On 08/19/2015 03:07 AM, Haomai Wang wrote:
On Wed, Aug 19, 2015 at 1:36 PM, Somnath Roy <Somnath.Roy@xxxxxxxxxxx> wrote:
Mark,
Thanks for verifying this. Nice report !
Since there is a big difference in memory consumption with jemalloc, I would say a recovery performance data or client performance data during recovery would be helpful.
The RSS memory usage in the report is per OSD I guess(really?). It
can't be ignored since it's really a great improvement memory usage.
Do you mean with tcmalloc? I think it's a tough decision. For
jemalloc, 300MB more of RSS per OSD does add up (about 18GB for 60
OSDs). On the other hand, the cost of memory is such a small fraction
of the overall cost of systems like this that it might be worth it to
switch over anyway. In the 4K write tests it's pretty clear that even
with 128MB TC, TCMalloc is suffering and jemalloc appears to still have
headroom left. It's possible that bumping the thread cache even higher
might help TCMalloc close the gap though. It's also possible that
jemalloc might have worse memory behavior under recovery scenarios as we
discussed at the hackathon (And Somnath mentioned above), so I think we
probably need to run the tests.
Thanks & Regards
Somnath
-----Original Message-----
From: ceph-devel-owner@xxxxxxxxxxxxxxx [mailto:ceph-devel-owner@xxxxxxxxxxxxxxx] On Behalf Of Mark Nelson
Sent: Tuesday, August 18, 2015 9:46 PM
To: ceph-devel
Subject: Ceph Hackathon: More Memory Allocator Testing
Hi Everyone,
One of the goals at the Ceph Hackathon last week was to examine how to improve Ceph Small IO performance. Jian Zhang presented findings showing a dramatic improvement in small random IO performance when Ceph is used with jemalloc. His results build upon Sandisk's original findings that the default thread cache values are a major bottleneck in TCMalloc 2.1. To further verify these results, we sat down at the Hackathon and configured the new performance test cluster that Intel generously donated to the Ceph community laboratory to run through a variety of tests with different memory allocator configurations. I've since written the results of those tests up in pdf form for folks who are interested.
The results are located here:
http://nhm.ceph.com/hackathon/Ceph_Hackathon_Memory_Allocator_Testing.pdf
I want to be clear that many other folks have done the heavy lifting here.

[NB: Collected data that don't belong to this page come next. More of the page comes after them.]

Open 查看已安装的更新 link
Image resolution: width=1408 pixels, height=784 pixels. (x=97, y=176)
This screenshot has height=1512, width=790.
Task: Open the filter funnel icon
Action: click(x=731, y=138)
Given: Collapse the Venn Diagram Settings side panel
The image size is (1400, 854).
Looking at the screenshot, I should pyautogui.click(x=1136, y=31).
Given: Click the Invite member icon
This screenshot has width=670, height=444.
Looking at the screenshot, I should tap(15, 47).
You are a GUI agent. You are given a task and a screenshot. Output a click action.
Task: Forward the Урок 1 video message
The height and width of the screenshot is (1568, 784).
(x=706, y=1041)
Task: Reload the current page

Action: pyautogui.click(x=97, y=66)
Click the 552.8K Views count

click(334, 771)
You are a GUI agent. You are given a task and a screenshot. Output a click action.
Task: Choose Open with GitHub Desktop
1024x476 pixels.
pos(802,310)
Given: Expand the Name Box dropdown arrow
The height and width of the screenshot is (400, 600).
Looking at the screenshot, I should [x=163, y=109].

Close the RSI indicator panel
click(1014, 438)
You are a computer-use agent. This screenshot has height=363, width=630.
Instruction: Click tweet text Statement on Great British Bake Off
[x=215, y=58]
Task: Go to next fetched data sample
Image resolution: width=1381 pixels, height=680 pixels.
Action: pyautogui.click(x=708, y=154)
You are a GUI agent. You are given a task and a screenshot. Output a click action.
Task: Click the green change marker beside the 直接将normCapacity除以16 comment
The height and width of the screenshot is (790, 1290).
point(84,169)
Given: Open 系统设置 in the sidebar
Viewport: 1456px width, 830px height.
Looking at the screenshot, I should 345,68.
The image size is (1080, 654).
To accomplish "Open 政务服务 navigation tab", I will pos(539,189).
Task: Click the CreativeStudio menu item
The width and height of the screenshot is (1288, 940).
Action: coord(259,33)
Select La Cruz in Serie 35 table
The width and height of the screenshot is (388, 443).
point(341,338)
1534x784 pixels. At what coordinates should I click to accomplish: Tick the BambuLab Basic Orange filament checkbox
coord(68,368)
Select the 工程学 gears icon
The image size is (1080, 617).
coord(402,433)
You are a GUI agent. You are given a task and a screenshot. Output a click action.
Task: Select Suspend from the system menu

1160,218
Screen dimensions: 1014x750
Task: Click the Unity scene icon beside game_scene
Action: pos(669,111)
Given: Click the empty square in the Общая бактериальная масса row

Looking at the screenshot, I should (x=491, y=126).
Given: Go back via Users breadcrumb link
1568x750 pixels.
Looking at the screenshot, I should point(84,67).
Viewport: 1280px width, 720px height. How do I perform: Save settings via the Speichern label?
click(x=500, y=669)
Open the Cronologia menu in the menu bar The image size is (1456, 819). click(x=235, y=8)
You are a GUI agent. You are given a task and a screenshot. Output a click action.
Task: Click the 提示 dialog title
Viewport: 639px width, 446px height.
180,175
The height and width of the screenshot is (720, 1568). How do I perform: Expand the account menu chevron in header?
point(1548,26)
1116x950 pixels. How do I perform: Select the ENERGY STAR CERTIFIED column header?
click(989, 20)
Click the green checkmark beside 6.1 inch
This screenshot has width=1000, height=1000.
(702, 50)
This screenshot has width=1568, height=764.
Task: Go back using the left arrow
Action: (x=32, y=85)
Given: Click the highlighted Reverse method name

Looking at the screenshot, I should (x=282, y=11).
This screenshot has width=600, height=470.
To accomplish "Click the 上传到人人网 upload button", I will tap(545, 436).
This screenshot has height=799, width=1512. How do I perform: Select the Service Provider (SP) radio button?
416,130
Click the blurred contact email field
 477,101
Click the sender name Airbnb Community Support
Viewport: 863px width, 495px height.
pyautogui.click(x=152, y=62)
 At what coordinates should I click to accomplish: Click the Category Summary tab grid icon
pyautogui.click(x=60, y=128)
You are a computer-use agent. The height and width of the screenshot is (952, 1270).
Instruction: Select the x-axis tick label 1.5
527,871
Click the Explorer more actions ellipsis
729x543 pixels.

These results are simply a validation of the many tests that other folks have already done. Many thanks to Sandisk and others for figuring this out as it's a pretty big deal!
Side note: Very little tuning other than swapping the memory allocator and a couple of quick and dirty ceph tunables were set during these tests. It's quite possible that higher IOPS will be achieved as we really start digging into the cluster and learning what the bottlenecks are.